* [Given problem]: Write out all of the items below again, changing "Profit" to "Revenue" and keeping everything else the same.

[Stored items from a collection]
○ ○ ○ ○ ○ ○ ○
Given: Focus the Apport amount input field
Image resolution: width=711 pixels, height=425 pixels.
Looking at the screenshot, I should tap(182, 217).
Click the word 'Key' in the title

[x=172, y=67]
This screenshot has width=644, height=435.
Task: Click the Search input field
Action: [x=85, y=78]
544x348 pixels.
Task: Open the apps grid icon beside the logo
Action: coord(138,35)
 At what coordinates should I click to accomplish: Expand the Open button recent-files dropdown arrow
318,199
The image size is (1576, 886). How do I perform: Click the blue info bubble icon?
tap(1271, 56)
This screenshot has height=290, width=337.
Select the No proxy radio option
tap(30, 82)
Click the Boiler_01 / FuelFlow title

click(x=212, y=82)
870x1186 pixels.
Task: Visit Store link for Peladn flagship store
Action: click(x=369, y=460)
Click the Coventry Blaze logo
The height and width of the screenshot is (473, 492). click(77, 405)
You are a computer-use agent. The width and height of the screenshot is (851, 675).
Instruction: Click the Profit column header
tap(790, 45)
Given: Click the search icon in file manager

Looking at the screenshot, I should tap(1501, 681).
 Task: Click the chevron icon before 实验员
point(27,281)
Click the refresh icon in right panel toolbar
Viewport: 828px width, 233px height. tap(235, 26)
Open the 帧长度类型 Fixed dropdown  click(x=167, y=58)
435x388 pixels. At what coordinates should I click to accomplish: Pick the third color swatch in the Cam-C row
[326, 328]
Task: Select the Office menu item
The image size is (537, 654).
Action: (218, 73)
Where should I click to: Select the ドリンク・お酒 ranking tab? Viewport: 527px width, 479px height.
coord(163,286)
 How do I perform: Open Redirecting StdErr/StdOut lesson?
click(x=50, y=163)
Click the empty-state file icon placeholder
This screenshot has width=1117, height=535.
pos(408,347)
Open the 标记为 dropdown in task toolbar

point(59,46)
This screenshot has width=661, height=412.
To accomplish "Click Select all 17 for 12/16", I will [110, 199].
○ ○ ○ ○ ○ ○ ○
* [Result of the task]:
Given: Focus the Apport amount input field
Image resolution: width=711 pixels, height=425 pixels.
Looking at the screenshot, I should tap(182, 217).
Click the word 'Key' in the title

[x=172, y=67]
This screenshot has width=644, height=435.
Task: Click the Search input field
Action: [x=85, y=78]
544x348 pixels.
Task: Open the apps grid icon beside the logo
Action: coord(138,35)
 At what coordinates should I click to accomplish: Expand the Open button recent-files dropdown arrow
318,199
The image size is (1576, 886). How do I perform: Click the blue info bubble icon?
tap(1271, 56)
This screenshot has height=290, width=337.
Select the No proxy radio option
tap(30, 82)
Click the Boiler_01 / FuelFlow title

click(x=212, y=82)
870x1186 pixels.
Task: Visit Store link for Peladn flagship store
Action: click(x=369, y=460)
Click the Coventry Blaze logo
The height and width of the screenshot is (473, 492). click(77, 405)
You are a computer-use agent. The width and height of the screenshot is (851, 675).
Instruction: Click the Revenue column header
tap(790, 45)
Given: Click the search icon in file manager

Looking at the screenshot, I should tap(1501, 681).
 Task: Click the chevron icon before 实验员
point(27,281)
Click the refresh icon in right panel toolbar
Viewport: 828px width, 233px height. tap(235, 26)
Open the 帧长度类型 Fixed dropdown  click(x=167, y=58)
435x388 pixels. At what coordinates should I click to accomplish: Pick the third color swatch in the Cam-C row
[326, 328]
Task: Select the Office menu item
The image size is (537, 654).
Action: (218, 73)
Where should I click to: Select the ドリンク・お酒 ranking tab? Viewport: 527px width, 479px height.
coord(163,286)
 How do I perform: Open Redirecting StdErr/StdOut lesson?
click(x=50, y=163)
Click the empty-state file icon placeholder
This screenshot has width=1117, height=535.
pos(408,347)
Open the 标记为 dropdown in task toolbar

point(59,46)
This screenshot has width=661, height=412.
To accomplish "Click Select all 17 for 12/16", I will [110, 199].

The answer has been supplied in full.